The South African affiliate of The Guardian is engaging in two-bit economic warfare against Russia:
http://johnhelmer.net/?p=12735South African government officials have attacked Russia’s bid to supply South Africa’s new nuclear reactor programme, accusing Rosatom, the state nuclear power agency, of imposing financially and legally disadvantageous terms which the South Africans, speaking anonymously, term “scary”.
The attack was launched Friday in the Mail & Guardian, a local newspaper associated with the Guardian of London. Just one SA Government official, Enver Daniels, the chief state law advisor in Pretoria, was identified as behind the allegations. Speaking anonymously to the newspaper also was a group identified as “numerous”, and representing the SA ministries of energy, international relations, trade and industry, and the treasury.
Independent European nuclear industry sources say the reported allegations against the Rosatom agreement are not borne out by the published text. According to one source, “this misreading is a deliberate effort that benefits Areva, the Chinese and Americans. It also plays domestic politics in Pretoria.”

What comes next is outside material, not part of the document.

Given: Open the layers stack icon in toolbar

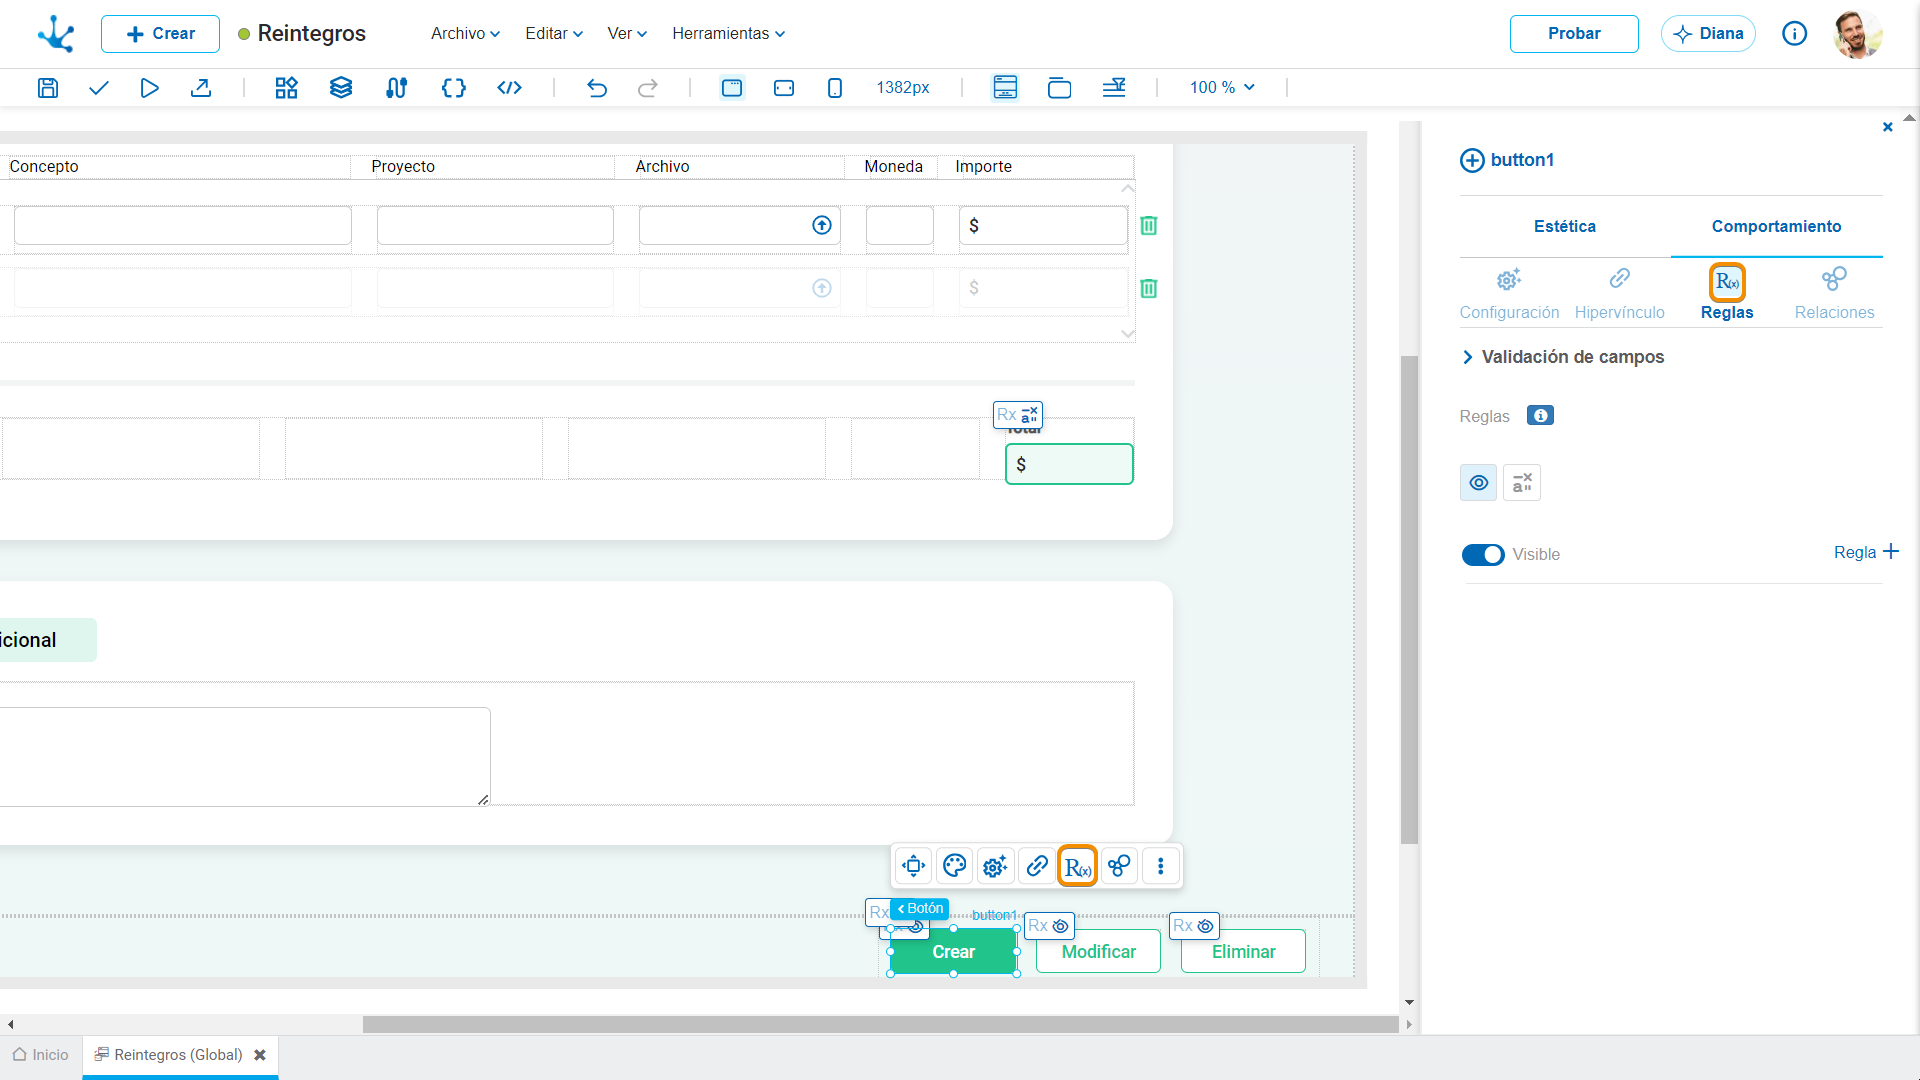Looking at the screenshot, I should [341, 88].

One of the sources says that all three agreements – Russian, French, and Sino-American – attempt to influence the tender phase for the reactor purchase in favour of each country’s proprietary technology. The Russian agreement isn’t different on that score, the source claims, except that it isn’t secret. In the published text, Rosatom concedes that the SA Government is free to decide to build 2 Russian technology reactors (2.4GW capacity), and to reserve its decision on what technology to buy for the remaining reactors (7.2GW).
The sources also say the operative term in the agreement is “cooperate”, which is noncommittal. They point to the provision in Art 4.2 – “the mechanism of the practical implementation of these priority projects will be governed by separate intergovernmental agreements” – to leave undecided now, and uncommitted in future, what technological choices the SA Government can reserve. Art. 7 of the agreement also provides for several suppliers of reactors by saying: “The Competent Authorities of the Parties can, by mutual consent, involve third countries’ organizations for the implementation of particular cooperation areas under this Agreement.”